The Parañaque City government will soon lower the exorbitant real property taxes which the previous administration increased by a whopping 300 percent.
Parañaque City Mayor Edwin Olivarez said he is holding talks with the City Council for the possible repeal of a controversial tax ordinance passed during the previous administration that raised real property taxes by at least 60 percent and up to 300 percent in some cases depending on the location of the taxable property.
The tax measure, Ordinance No. 11-11, was passed by the Sangguniang Panglunsod in October 2011 and prescribes a revised schedule of values for land, buildings and other improvements for the city.
The ordinance effectively raises the value of land which is the basis for the computation of the real property tax (RPT). Its implementation was set for January 1, 2012.
Before the ordinance could take effect, however, property owners, citizens, business and professional groups went to the courts to stop it, citing lack of due process as well as the arbitrary and exorbitant rates of increase.
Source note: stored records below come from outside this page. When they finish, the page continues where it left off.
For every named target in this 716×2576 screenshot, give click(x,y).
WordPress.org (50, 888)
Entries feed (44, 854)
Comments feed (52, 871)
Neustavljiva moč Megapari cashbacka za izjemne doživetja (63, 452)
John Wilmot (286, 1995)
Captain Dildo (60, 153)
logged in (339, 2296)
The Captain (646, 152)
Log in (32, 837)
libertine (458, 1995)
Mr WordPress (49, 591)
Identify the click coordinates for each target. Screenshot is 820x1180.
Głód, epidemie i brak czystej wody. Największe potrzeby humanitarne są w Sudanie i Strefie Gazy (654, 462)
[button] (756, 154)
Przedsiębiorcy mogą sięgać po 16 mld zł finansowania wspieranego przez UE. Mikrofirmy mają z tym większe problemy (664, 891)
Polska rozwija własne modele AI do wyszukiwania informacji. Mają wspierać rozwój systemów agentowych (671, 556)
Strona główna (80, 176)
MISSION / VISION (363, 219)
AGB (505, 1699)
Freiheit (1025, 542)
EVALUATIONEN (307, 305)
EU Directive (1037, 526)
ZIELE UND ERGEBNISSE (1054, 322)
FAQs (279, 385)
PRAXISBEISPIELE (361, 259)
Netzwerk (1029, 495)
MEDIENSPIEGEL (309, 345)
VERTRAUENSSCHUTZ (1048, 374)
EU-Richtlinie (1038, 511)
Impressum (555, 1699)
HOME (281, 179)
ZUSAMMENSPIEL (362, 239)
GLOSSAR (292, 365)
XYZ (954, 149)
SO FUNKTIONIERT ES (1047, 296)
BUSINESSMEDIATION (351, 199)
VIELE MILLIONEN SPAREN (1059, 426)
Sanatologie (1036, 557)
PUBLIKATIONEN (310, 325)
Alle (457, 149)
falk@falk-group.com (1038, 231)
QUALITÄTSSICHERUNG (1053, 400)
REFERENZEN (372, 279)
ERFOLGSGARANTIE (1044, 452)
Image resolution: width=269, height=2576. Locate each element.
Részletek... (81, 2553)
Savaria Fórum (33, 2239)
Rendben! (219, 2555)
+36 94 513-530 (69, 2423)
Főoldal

The legal challenge resulted in the issuance of a Temporary Restraining Order (TRO) by the Supreme Court.
Olivarez expressed confidence that the City Council will support his efforts to have the suspended ordinance rescinded or annulled.
If the measure is repealed, land values will remain in the 1997 level while those for buildings and other improvement will stay in the 1992 level, easing the tax burden and provide economic relief to property owners.
Olivarez likewise assured residents and businessmen that no new taxes will be imposed under his term.
He said instead of imposing new taxes, the city will fully implement all existing tax ordinances.
“We are confident that we can hit, even exceed, our revenue targets without increasing taxes. Actually, we need only to improve our collection efficiency and that is what we are going to do,” he said.
At the same time, the mayor called on all businesses and taxpayers in the city to pay their correct taxes to help the city government raise revenues needed for the effective and efficient delivery of basic social and economic services to the people.
“After all, the citizens will support our effort knowing it will redound to their benefit and the development of the city,” Olivarez added.